The practical lesson from this is that point of use treatment for nitrates is the easy solution  An undersink reverse osmosis unit or a small undersink filter with a nitrate cartridge can provide high quality drinking water. Nitrate removal for water for the rest of the home is not essential.

Your Drinking Water May Harbor Cancer-Causing Nitrate

By Steven Reinberg

Millions of tons of nitrate from industrial farming find their way into America’s drinking water each year, causing thousands of cases of cancer and other health problems, an environmental advocacy group says.

In a new report, researchers from the Environmental Working Group (EWG) quantify the risk.

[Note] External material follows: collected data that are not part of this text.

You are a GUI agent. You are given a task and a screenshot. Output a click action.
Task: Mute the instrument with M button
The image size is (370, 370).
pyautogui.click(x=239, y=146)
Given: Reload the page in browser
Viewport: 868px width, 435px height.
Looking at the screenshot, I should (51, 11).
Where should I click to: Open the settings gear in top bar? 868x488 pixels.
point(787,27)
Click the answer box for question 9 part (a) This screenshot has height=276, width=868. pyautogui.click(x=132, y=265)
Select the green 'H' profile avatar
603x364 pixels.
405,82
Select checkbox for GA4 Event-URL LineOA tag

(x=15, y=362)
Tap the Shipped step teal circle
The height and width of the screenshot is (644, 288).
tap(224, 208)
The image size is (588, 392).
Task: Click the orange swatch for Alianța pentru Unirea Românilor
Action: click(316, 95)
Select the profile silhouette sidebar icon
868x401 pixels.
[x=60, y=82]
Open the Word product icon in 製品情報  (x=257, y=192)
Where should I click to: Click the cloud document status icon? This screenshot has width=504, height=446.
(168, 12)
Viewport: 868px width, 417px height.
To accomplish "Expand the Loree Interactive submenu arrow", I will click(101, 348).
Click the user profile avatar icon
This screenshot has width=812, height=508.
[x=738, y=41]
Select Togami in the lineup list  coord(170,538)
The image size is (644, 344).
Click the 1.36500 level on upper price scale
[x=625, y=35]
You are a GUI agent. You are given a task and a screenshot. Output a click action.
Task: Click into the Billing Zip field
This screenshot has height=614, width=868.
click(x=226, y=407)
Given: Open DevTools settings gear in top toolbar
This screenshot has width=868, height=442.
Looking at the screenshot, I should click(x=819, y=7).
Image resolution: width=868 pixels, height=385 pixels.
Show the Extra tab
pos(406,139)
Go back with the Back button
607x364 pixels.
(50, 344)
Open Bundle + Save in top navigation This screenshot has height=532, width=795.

They say nitrate is responsible for nearly 12,600 cases of cancer a year.

“Industrialized farming relies heavily on nitrate fertilizers that can run off into the water table used by drinking water utilities,” said Sydney Evans, a science analyst at EWG.

The risk varies from region to region, she said, noting that many small farming communities have the highest nitrate levels in their water — and the highest risk. Iowa and California, two heavily agricultural states, were found to have the most nitrate-related cancer cases.

A Yale University researcher who reviewed the report said the danger it highlights is clear and exists throughout the country.

“An immediate response is warranted, so that we are not poisoning our water to produce our food,” said Dr. David Katz, director of the Yale-Griffin Prevention Research Center in New Haven, Conn.

The report said 80% of the nitrate-related cancers were colorectal, with ovarian, thyroid, kidney and bladder cancer accounting for the rest. Treatment costs up to $1.5 billion a year, according to the report.

Nitrate in tap water also has been tied to serious health issues for infants, the researchers said. Among them: nearly 3,000 babies with very low birth weight; more than 1,700 preterm births; and 41 cases of neural tube defects each year in the United States.

Katz said that although the study has limitations, it makes a compelling case that nitrates from what he described as “agriculture as usual” in the United States are “imposing grave costs measured in both lives and dollars.”

Meanwhile, Evans called on the U.S. Environmental Protection Agency (EPA) to revisit its public health standards for drinking water. A main mission of her group is to prevent nitrate from fouling drinking water.

Since 1962, the federal standard for nitrate in drinking water has stood at 10 milligrams per liter. The report said problems have been found at one-tenth of that level.

The EPA was slated to re-evaluate its standards with an eye to reducing the permissible level in drinking water, but the Trump administration canceled those plans, Evans said.

For tap water to be safe, she said, nitrate levels would have to be 70 times lower than today.

Nitrate is hard and costly to filter out of water, Evans said. Some towns and cities, however, do remove it and pass along the cost to residents.

Private wells can also have high nitrate levels. People who rely on well water have to spend thousands of dollars to add reverse osmosis systems if they want to remove nitrate, Evans said.

The best policy, she said, is to prevent large quantities of nitrate from getting into the water in the first place. It’s up to the government to set safe standards and make sure the farm industry adheres to them, she added.

The report was published June 11 in the journal Environmental Research.

More information

To learn more about nitrate in drinking water, visit Cornell University  Article Source: US News and World Report.

Pure Water Gazette Fair Use Statement

Pure Water Gazette Commentary: Nitrate removal for individual homes is not as difficult or expensive as the article implies. Reverse osmosis undersink drinking water systems are moderately priced and readily available.  Also, nitrate is a drinking water issue: whole house treatment is normally unnecessary.